The last would-be survivor profiled on the Escape From New York episode is Jay (no last name, smart!), family man/stock trader worried about a second September 11-scale terror attack, possibly using a ‘dirty bomb’.To help him prepare, he enlists the guidance of Shane Hobel of the Mountain Scout Survival School.
If there’s one common thread running through all three of these people’s challenges, it’s one of resiliency. Margaret Ling was in fine physical shape but needed to focus on awareness of her environment and keeping vigilant against possible assailants, as well as finding it within herself to be able to physically harm those assailants in order to survive. Cameron Moore needed a little more physical exercise, but he also had some mental walls to break down—accomplished by ‘acquiring’ a bicycle for better transportation, and adopting a ‘spray first, ask questions later’ with regards to hostile encounters. Jay’s practice escape is no different. As a middle-aged urban man, he’s not as physically fit as he used to be, so undertaking a multi-mile hike on foot is going to challenge his endurance as well as his attitude. This is a good point to stress the pre– part of preparedness. It’s not postparedness for a reason—preparation is something that needs to be done before disaster actually strikes. One shouldn’t wait for a disaster to discover you can’t take it; get off the couch and get out there for some practical exercise. If your bug-in plan relies on heating with wood, don’t say, ‘Oh, I’ll start splitting firewood once things go south’, do it now! If you’re like Jay and are your family rendezvous point is twelve miles away, don’t assume that when disaster strikes you’ll instantly be transformed into a Tarahumaran marathon runner. These things take time, and if you wait until shit goes down, time’s up.
Since Jay is focusing on a dirty bomb attack, his mentor shows him how to use matches to determine wind direction; I’m not sure I buy it. Might as well lick your finger and hold it up in the air. Shane also tells Jay to walk into the wind, in order to get the threat behind him as soon as possible. In other words, late great Mitch Hedberg’s parade theory applied to radiation!:
“If you’re watchin’ a parade, make sure you stand in one spot; don’t follow it, it never changes. And if the parade is boring, run in the opposite direction. You will fast-forward the parade!”
After what I assume is several miles, Jay starts getting tired, so Shane takes him to a public fountain to get a drink. Of course, it’s full of algae and gunk, so Shane uses powdered charcoal and a bandana to filter the water. I don’t really buy that either. We’re told that such a filter method will remove chlorine (more on that in a minute) and sediments, which is all well and good, but it doesn’t kill microorganisms (what you should really worry about)–it just makes nasty water more palatable. The caption tells us that water can also be purified with household bleach, 1/8 teaspoon to a gallon. That’s more like it. Although personally, I prefer 2% tincture of iodine, which isn’t as affected by temperature as chlorine, and can also be used to clean wounds as well as water. To have really safe water, however, I recommend using at least two purification methods, and luckily there are lots of options. Take your pick: chemical solutions (chlorine, iodine), UV (SODIS, SteriPen), boiling, distillation, the list goes on. Once you’ve got the bugs out, then run your H2O through a charcoal filter to improve the taste.

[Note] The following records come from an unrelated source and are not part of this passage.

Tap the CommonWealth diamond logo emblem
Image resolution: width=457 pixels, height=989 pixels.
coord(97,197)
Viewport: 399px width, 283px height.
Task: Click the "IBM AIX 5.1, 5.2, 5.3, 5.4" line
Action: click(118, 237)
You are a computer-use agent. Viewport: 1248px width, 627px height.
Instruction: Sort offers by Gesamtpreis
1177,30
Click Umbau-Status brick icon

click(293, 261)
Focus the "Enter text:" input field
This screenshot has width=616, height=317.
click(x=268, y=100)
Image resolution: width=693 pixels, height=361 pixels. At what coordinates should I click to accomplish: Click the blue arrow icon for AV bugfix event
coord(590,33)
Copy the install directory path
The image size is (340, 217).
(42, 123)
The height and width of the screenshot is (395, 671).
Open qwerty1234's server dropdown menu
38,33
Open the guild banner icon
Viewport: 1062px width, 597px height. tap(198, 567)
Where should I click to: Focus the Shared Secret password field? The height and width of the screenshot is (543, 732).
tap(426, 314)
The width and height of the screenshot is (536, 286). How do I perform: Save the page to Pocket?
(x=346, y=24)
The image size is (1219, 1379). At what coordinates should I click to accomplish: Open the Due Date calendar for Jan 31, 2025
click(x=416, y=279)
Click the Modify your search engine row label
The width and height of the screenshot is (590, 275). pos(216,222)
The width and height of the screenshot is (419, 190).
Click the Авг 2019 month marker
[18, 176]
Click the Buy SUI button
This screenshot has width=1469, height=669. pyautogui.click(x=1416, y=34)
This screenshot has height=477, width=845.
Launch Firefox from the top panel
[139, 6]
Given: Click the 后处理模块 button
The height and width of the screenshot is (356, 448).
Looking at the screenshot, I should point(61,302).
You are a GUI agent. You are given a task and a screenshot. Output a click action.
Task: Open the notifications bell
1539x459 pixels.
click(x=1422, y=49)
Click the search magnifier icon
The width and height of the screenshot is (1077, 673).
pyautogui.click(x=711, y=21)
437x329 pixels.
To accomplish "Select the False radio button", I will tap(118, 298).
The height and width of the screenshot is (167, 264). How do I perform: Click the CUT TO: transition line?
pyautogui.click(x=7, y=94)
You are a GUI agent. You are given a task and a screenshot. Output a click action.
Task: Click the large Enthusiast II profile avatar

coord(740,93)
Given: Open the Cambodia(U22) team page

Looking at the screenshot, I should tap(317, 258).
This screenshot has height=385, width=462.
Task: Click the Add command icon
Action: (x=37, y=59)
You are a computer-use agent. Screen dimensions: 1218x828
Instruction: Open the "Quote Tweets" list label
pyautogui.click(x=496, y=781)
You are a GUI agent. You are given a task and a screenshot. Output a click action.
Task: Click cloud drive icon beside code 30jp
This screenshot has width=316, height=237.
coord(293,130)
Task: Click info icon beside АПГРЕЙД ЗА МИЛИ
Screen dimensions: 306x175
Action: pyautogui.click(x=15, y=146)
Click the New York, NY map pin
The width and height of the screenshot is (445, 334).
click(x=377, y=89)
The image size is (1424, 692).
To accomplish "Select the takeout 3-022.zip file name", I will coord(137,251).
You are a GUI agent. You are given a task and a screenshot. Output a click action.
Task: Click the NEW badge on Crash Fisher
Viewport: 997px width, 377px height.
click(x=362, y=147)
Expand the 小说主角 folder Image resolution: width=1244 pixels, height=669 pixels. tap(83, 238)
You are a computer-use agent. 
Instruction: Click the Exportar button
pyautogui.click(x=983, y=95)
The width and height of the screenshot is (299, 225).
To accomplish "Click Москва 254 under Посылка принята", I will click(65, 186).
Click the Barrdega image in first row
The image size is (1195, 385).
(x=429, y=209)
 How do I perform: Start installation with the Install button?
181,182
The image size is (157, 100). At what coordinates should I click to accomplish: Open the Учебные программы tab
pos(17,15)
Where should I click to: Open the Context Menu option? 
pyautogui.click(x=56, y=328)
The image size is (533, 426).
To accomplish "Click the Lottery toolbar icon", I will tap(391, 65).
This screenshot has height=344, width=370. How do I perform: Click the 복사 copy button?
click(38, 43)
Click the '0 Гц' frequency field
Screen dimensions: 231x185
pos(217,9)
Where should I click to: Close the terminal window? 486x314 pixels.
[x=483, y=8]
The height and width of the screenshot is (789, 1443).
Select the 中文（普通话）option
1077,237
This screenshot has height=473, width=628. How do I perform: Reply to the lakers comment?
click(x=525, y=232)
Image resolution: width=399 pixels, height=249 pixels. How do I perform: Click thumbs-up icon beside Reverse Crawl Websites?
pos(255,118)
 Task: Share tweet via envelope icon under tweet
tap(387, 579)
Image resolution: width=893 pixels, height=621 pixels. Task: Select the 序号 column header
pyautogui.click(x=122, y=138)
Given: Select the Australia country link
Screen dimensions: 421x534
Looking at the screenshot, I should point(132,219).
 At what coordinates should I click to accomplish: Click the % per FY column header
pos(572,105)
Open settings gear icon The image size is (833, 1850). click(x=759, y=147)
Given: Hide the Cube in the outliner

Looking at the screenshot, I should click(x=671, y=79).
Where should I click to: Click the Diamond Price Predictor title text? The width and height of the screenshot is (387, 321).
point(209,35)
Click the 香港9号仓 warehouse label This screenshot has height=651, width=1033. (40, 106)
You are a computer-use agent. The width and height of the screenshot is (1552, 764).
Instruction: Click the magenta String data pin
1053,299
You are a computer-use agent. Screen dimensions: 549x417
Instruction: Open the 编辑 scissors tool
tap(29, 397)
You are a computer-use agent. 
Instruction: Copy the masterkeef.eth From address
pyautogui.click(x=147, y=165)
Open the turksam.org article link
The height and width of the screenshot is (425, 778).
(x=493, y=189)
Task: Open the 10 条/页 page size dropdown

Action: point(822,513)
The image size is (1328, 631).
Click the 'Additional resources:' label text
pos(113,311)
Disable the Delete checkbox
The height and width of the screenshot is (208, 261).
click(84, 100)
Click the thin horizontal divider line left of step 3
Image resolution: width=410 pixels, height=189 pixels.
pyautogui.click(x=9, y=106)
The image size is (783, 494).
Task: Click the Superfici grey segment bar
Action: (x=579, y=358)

I might’ve missed something, because Shane starts showing Jay a handy medicinal weed: Plantain! Not those starchy banana-things, but a common plant you probably have growing in your yard: plantago. I frequently use it on cuts, as the sap is great at stopping bleeding. But unlike what this guy shows, just crush up or bruise a leaf or two in your hand, don’t chew it up to get the juices out—if you have an open wound, you definitely don’t want mouth germs in it.
I can’t say the techniques this guy demonstrates are great, but it’s more than most folks know; I’m starting to think NatGeo should give Hobel his own show. Doomsday Preppers is great for looking at folks and their various approaches to what they consider survival, but there are certain basics (navigation, what to eat, how to drink, shelter, medicine, and fire-making) that people just don’t know.
In the end, Jay meets up with his family and they drive off to the Hamptons in their SUV. But not to worry, their bug-out vehicle has three bikes on the back rack! Which is AWESOME, as it’s nice to finally see someone thinking practically, sustainably, and survivably.